Three weeks into the new training program and I feel volumes better about the exercise that I am doing. I still want to get back into a running routine on non-lifting days but unsure of how my left knee will hold up. Running might just be something I won’t be able to do for any real distance. Still, the exercise portion has been progressing and I love the soreness and feeling as if I am actually doing something in the gym.
Then we have events like the Super Bowl, which I seem to use as an excuse to eat terribly and waste any progress.
Nutrition has always been the weakest link for me. I saw a photo taken of me over the weekend and felt destroyed. I have been on a roller coaster ride, seeing ups and downs, and to see the harsh reality of where I am right now was a hard pill to swallow. It did not help to see photos of a couple of friends who have been making some insane progress in the gym and look fantastic. I know that comparison is not the best route to go, but the feeling I am left with is “why cannot I get my crap together and keep it together?” One of the friends who shared her success had hired a coach and has been working with him, something I want so desperately to do.
Then the stubbornness kicks in.
Why can’t I do this myself?
I at least have to try.
I took the time to zero in on some goals and think through not just my nutrition, but the bad habits that have formed and paved the way to where I am right now. I wrote a plan that I want to start with and plan on doing a little habit stacking.
Week Two
As I write this, I am down two pounds and nearly finished with the second week of the plan.
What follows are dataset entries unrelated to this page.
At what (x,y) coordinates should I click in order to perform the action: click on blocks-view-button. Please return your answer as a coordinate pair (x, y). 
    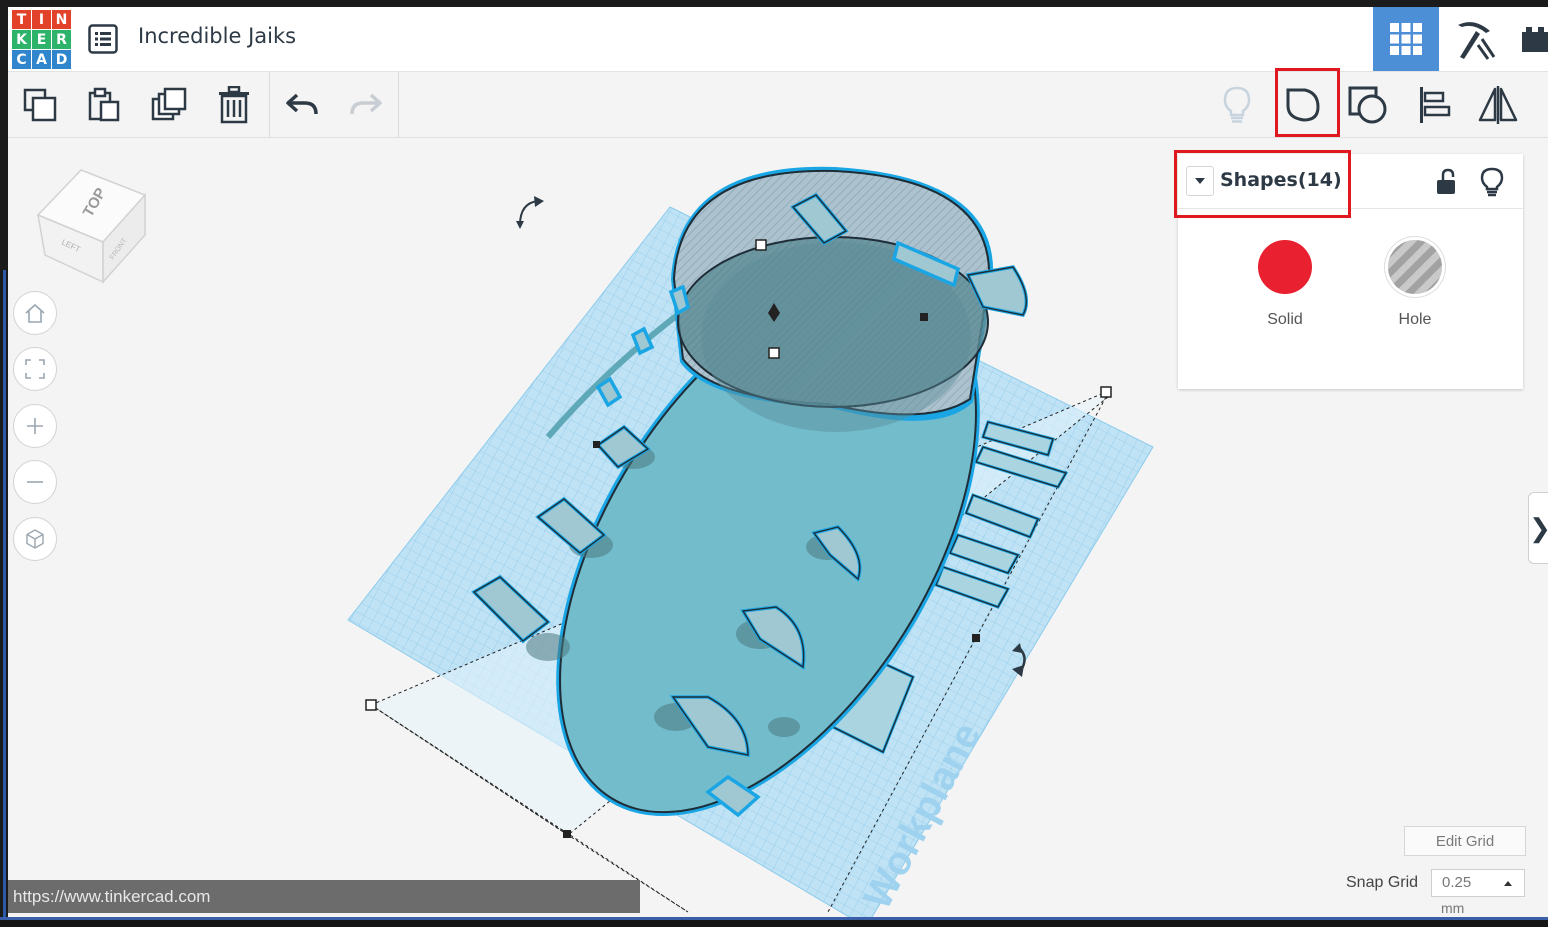
    Looking at the image, I should click on (1529, 39). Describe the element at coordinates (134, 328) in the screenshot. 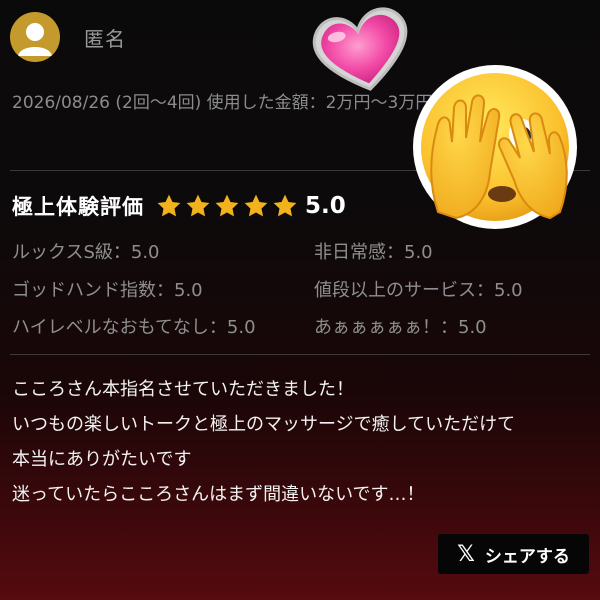

I see `score-item: ハイレベルなおもてなし：5.0` at that location. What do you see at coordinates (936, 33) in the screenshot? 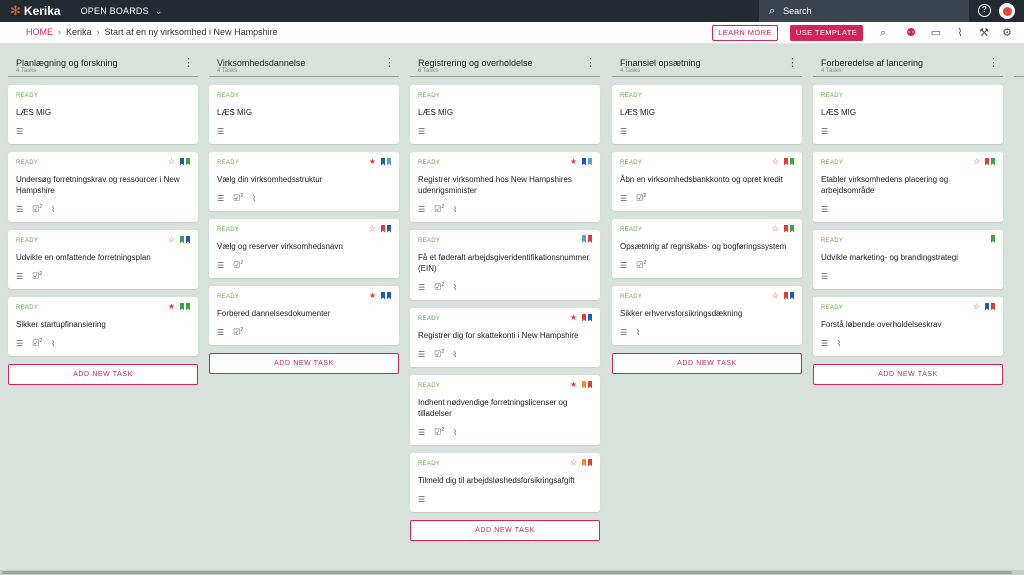
I see `chat-icon: ▭` at bounding box center [936, 33].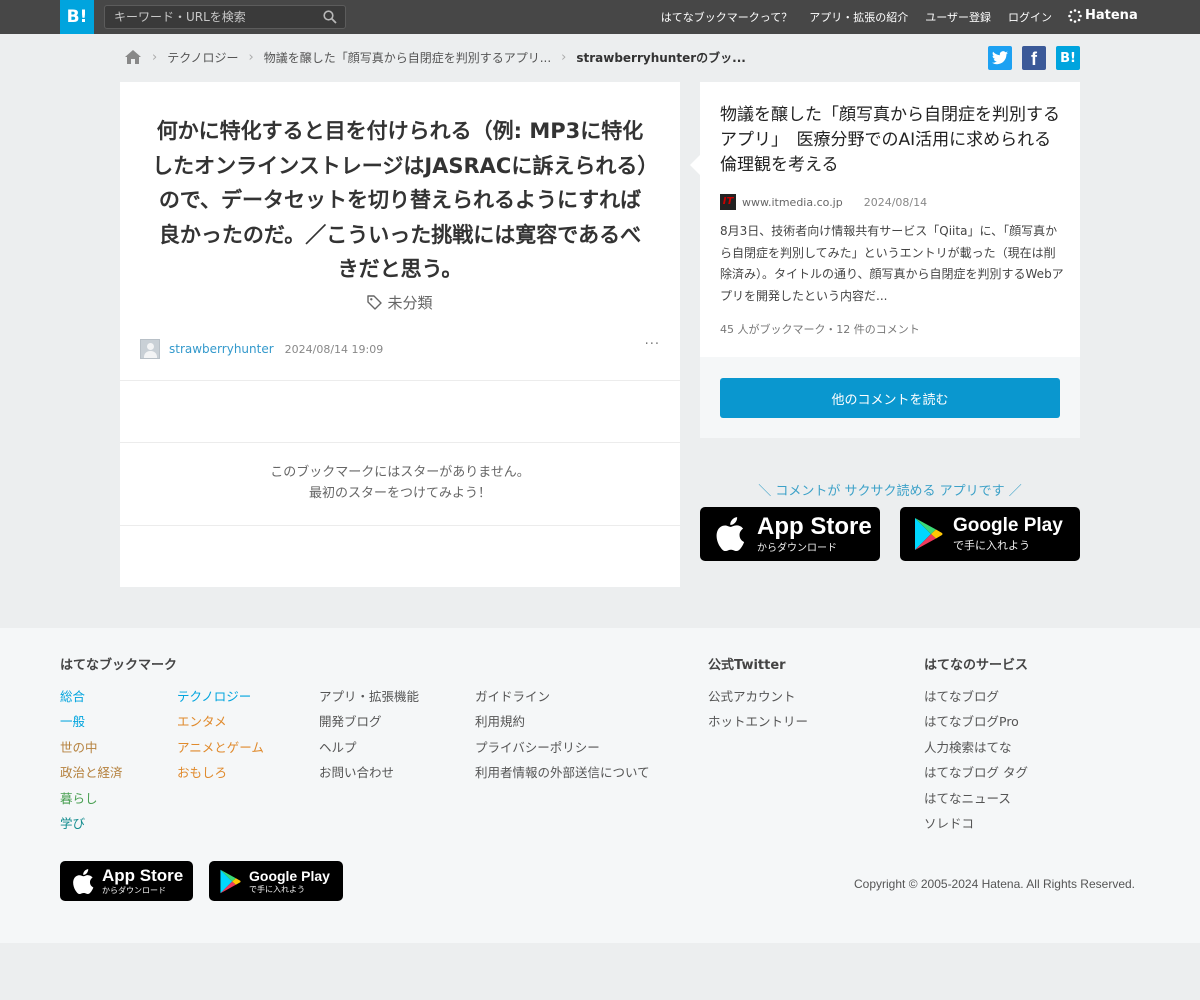 This screenshot has height=1000, width=1200. Describe the element at coordinates (512, 696) in the screenshot. I see `footer-link: ガイドライン` at that location.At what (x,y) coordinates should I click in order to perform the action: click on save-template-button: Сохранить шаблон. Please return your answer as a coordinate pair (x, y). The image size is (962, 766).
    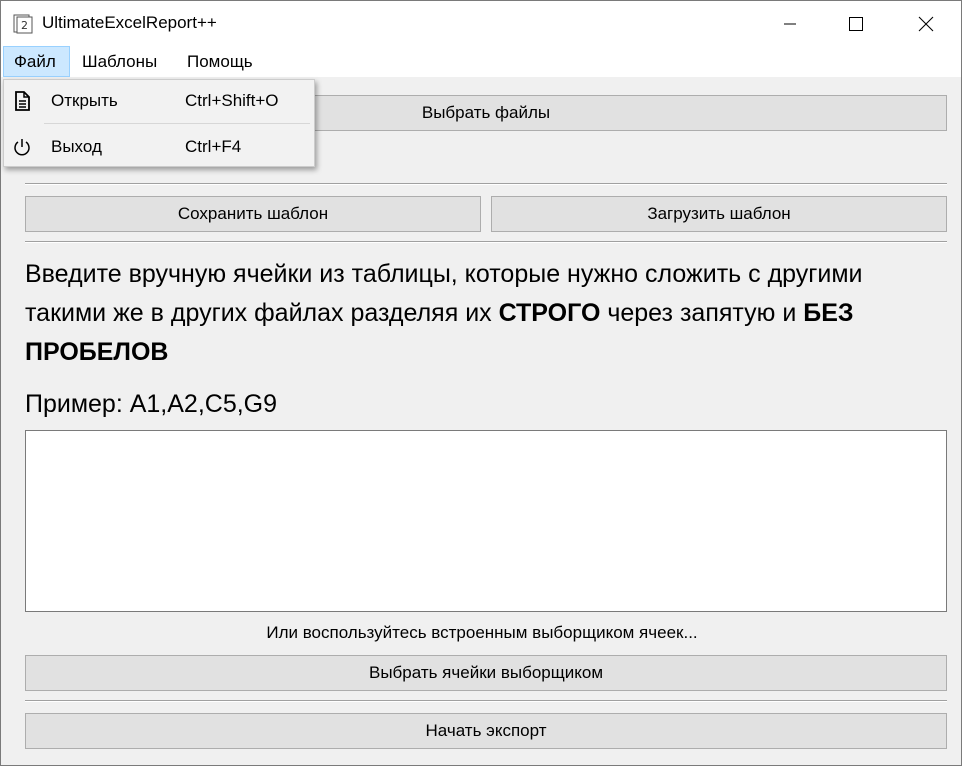
    Looking at the image, I should click on (253, 214).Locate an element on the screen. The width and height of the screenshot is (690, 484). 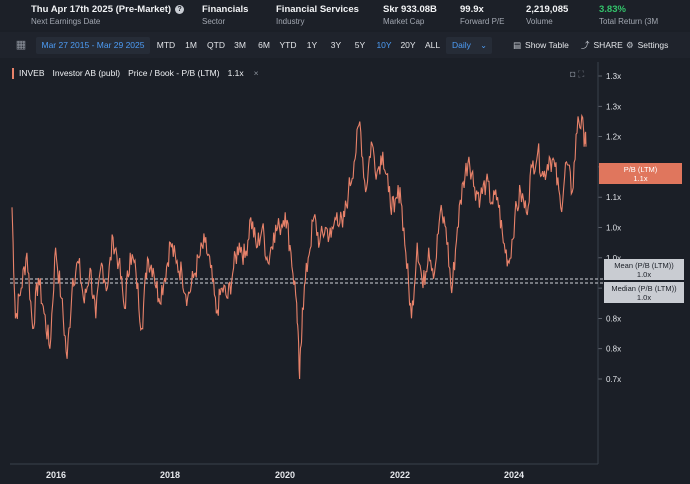
x-axis: 2016 2018 2020 2022 2024 is located at coordinates (285, 475).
I haven’t had an energy drink this entire time, which might just be the most amazing aspect of all of this. I feel as if I have more energy without having them. Wild, right? Over the past two weeks, there have been plenty of eye-openers and humbling facts I observed:
- I have not been drinking anywhere near enough water. I have never taken the time to track water intake, but have done so this last week with my Garmin and been shocked at how far off my goal I have been, despite feeling like I am drinking a lot.
- My ability to estimate food is off. This isn’t a shock, but tracking food always helps reign these mistakes in. There were days when I would start to make my normal meals with the portions that I am used to, but weighing it and measuring it meant something entirely different. To hit my goals, I can’t eat as much as I was. Seeing what I was doing versus what I am doing now, it doesn’t surprise me to see the weight gain that I have.
- Limiting the caffeine has made me feel better and actually given me more energy. There were days when I would have pre-workout, coffee, and an energy drink later in the day. Yea, that is terrible and I know that. Now, if I have pre-workout, a vice I don’t plan on dropping any time soon, then I don’t have coffee. I cut out energy drinks all together.
- My joints and body don’t hurt nearly as much right now. I am sore, but that is from the workouts that I am doing, not just from carrying extra bodyweight and being unhealthy.
Progress is slow and I remind myself that is more important than anything else. I have to be more focused on building the healthy habits than just merely losing weight.